While not as authentic as a hand-drawn chart, I find Decker can produce HyperCard-like graphs nicely.
It's ok, I can wait...
One super helpful tip I got from an actual trained draftsman is to use harder pencil lead for your layout and construction lines. Like 6H to 9H. You'll get a much lighter line to erase later. It'll also hold a finer point for longer.
I prefer lead holders to wooden pencils. They take 2mm lead, and you sharpen them with a lead pointer. K&E pointers are readily available on eBay, as are the abrasive cups that do the actual sharpening. The plastic trash can ones will get the job done, but are unsatisfying from a tactile standpoint.
A decent lead holder is a trick to find. The Alvin one I bought is too loose and the lead slips up into it. The Staedtler one doesn't close tightly at the tip and support the lead well enough to prevent breaking. The Prismacolor one is satisfactory, and I inherited a vintage one that I love from the aforementioned draftsman.

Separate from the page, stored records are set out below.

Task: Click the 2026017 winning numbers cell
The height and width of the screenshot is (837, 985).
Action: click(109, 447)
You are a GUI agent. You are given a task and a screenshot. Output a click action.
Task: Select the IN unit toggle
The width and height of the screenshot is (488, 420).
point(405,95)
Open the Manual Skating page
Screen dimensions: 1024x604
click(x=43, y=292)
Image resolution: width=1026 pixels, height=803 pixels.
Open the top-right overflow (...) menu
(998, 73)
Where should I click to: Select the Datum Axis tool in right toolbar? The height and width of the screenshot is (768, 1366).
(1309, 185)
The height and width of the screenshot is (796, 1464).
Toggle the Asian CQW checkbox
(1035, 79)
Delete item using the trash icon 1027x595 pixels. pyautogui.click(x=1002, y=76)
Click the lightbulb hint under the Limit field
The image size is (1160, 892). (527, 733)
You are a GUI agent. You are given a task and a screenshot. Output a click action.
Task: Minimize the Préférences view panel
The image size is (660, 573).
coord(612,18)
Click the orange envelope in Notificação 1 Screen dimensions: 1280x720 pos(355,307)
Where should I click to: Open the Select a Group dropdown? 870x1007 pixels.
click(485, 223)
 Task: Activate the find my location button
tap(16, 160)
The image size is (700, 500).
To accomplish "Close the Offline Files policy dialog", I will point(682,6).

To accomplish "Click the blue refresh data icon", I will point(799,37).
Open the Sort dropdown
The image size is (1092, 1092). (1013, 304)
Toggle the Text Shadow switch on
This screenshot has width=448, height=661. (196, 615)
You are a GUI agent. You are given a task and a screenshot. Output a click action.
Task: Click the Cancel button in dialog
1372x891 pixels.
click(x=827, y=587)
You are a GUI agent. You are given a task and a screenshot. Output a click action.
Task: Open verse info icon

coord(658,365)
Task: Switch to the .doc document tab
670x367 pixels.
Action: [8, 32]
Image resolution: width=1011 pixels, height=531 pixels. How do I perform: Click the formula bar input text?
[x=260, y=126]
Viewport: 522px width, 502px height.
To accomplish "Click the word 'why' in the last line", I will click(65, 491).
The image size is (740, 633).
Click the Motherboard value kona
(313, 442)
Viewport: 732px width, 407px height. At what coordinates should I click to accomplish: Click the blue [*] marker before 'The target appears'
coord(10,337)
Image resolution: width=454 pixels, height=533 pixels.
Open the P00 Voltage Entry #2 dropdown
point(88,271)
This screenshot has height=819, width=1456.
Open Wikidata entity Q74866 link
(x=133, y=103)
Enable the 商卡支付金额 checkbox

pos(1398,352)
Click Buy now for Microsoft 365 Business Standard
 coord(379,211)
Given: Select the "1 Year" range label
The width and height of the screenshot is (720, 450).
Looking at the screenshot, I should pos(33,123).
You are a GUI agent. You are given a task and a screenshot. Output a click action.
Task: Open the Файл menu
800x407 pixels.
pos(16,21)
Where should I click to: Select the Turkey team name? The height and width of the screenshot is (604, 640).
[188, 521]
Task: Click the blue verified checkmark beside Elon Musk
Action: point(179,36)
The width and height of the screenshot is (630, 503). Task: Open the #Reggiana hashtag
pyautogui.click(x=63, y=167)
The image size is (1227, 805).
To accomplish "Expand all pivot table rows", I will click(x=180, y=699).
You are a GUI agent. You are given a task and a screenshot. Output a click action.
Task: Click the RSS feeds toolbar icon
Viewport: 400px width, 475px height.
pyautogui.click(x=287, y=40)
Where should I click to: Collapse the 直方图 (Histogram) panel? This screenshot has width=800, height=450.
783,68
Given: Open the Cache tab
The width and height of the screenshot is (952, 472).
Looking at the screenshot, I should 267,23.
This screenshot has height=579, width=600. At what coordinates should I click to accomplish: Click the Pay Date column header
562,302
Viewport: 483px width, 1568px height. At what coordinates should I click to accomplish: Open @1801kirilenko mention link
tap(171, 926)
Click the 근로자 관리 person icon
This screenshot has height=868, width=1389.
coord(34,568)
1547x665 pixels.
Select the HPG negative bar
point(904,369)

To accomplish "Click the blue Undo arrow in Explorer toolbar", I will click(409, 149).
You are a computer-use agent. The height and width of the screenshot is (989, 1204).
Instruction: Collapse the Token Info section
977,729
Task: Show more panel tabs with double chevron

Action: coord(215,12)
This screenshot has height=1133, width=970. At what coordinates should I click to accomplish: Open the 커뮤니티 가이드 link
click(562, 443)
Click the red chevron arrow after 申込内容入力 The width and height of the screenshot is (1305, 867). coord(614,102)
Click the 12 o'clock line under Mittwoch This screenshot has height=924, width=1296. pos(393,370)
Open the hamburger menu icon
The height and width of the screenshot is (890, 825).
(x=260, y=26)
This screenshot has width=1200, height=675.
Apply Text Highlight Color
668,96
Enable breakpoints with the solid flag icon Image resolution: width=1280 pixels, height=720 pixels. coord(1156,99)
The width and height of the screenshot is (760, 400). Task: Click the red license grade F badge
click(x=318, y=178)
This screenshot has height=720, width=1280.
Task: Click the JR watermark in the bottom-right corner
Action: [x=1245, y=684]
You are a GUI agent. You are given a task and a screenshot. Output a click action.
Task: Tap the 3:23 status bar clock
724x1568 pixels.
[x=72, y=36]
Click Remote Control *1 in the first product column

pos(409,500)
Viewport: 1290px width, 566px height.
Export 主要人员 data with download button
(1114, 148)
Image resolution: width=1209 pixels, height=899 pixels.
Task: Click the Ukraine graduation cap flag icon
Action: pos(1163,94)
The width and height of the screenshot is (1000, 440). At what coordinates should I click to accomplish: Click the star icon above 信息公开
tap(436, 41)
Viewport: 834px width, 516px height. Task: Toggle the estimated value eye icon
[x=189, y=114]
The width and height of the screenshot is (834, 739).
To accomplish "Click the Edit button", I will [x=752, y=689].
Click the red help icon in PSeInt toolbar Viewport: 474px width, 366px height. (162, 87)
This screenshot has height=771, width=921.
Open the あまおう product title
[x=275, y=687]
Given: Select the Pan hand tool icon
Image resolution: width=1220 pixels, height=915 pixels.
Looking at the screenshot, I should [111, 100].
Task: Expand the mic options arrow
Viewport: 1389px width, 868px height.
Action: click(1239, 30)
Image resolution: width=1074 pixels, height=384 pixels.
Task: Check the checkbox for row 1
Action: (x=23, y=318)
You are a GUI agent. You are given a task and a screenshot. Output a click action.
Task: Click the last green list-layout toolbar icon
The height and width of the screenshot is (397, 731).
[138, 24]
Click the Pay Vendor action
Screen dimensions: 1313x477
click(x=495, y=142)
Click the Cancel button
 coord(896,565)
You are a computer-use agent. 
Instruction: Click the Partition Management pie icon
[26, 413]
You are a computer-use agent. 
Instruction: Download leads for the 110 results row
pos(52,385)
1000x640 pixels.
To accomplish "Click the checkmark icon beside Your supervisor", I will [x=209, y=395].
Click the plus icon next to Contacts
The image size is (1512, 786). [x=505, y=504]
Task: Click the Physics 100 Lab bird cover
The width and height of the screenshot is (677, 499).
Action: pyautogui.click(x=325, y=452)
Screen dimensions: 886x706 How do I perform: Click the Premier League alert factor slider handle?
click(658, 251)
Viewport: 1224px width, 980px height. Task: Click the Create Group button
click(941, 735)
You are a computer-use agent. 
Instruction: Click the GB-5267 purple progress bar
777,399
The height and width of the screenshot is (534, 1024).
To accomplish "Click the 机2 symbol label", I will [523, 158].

I recommend an erasing shield to make revising your pencil work without erasing too much. Another person I know with an art background tipped me off to putting tracing paper over your main drawing to iterate on details before committing them to paper to reduce erasing.
Drafting vellum is pretty forgiving of erasing, but it has a toothier surface that can get a little dingy if you're working on a drawing for a while. I've never tried Bristol board; I don't need immaculate drawings for reproduction, just good enough ones to build from.
Happy drawing. It's an immensely satisfying process for me. If you're detail oriented, you'll likely find it enjoyable too.